The hue of a dye depends on the wavelength it absorbs. Since the wavelengths) the dye absorbs depends on its structure, we can see that any change which affects the p-system will affect the hue. A structural change which causes the absorption band to longer wavelengths (i.e. yellow -> orange -> red -> violet -> blue -> green) is called a bathochromic shift. The reverse shift, towards shorter wavelengths is known as a hypsochromic effect2.
In 1876, Witt proposed that dye molecules contain two groups; the chromophore and the auxochrome. The chromophore is a group of atoms which control the colour of the dye. At that time, Witt suggested that the auxochrome was a salt-forming group, which helped to improve the colour of the dye. His theory was later modified when it was discovered that the chromophore is usually electron-withdrawing, and auxochromes are normally electron-donating. The two groups are connected by a conjugated system2.
So how can a dye molecule's hue be altered? A bathochromic shift may be caused by increasing the electron-withdrawing power of the chromophore (X or Y), increasing the electron-donating power of the auxochrome (Y or X) and by increasing the length of the conjugated system connecting the two2. (It must be remembered that the system shown below is symmetrical, so the chromophore and auxochrome are interchangeable here, but this is not always the case.)

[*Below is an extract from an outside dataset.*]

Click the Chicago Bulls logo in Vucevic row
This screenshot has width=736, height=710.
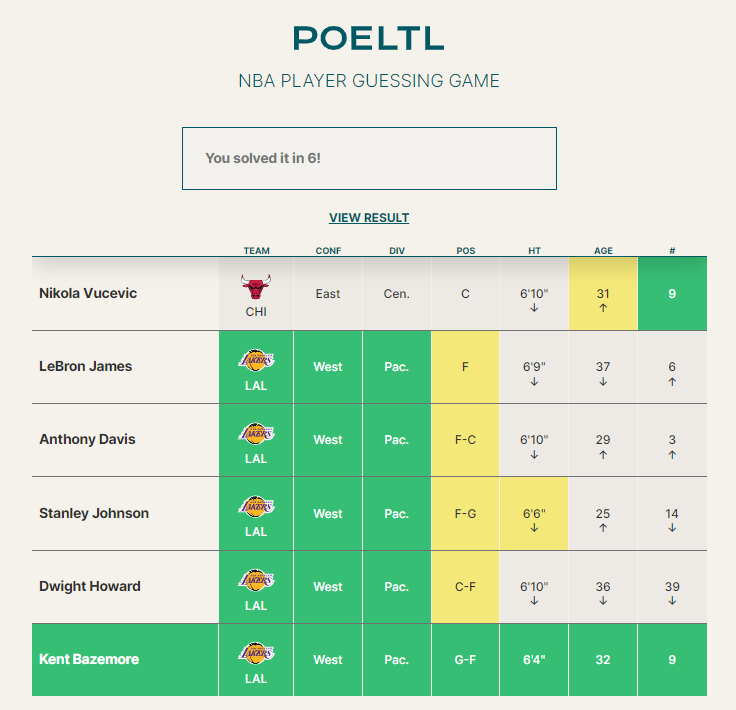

The position of the chromophore and auxochrome also has an effect. In general, the meta position (M) has the shortest wavelength, and the para (P) and ortho (O) absorption wavelengths are approximately equal, and longer than meta. Again this is due to resonance forms.
The molar extinction co-efficient indicates the strength of a dye at low concentrations. It can be calculated using the Beer-Lambert Law
A = ecl
where A is the absorbance of the dye at a particular wavelength, e is the molar extinction co-efficient, c is the concentration of the dye and l is the path-length through the cell2.
The brightness is best described by the shape of the absorbance band; if the band is narrow and sharp, then the dye is bright, if broad, then the dye is dull. This is due to other wavelengths absorbed by the dye, other than the one which causes the hue. The superposition of these determines how broad an absorption band is2.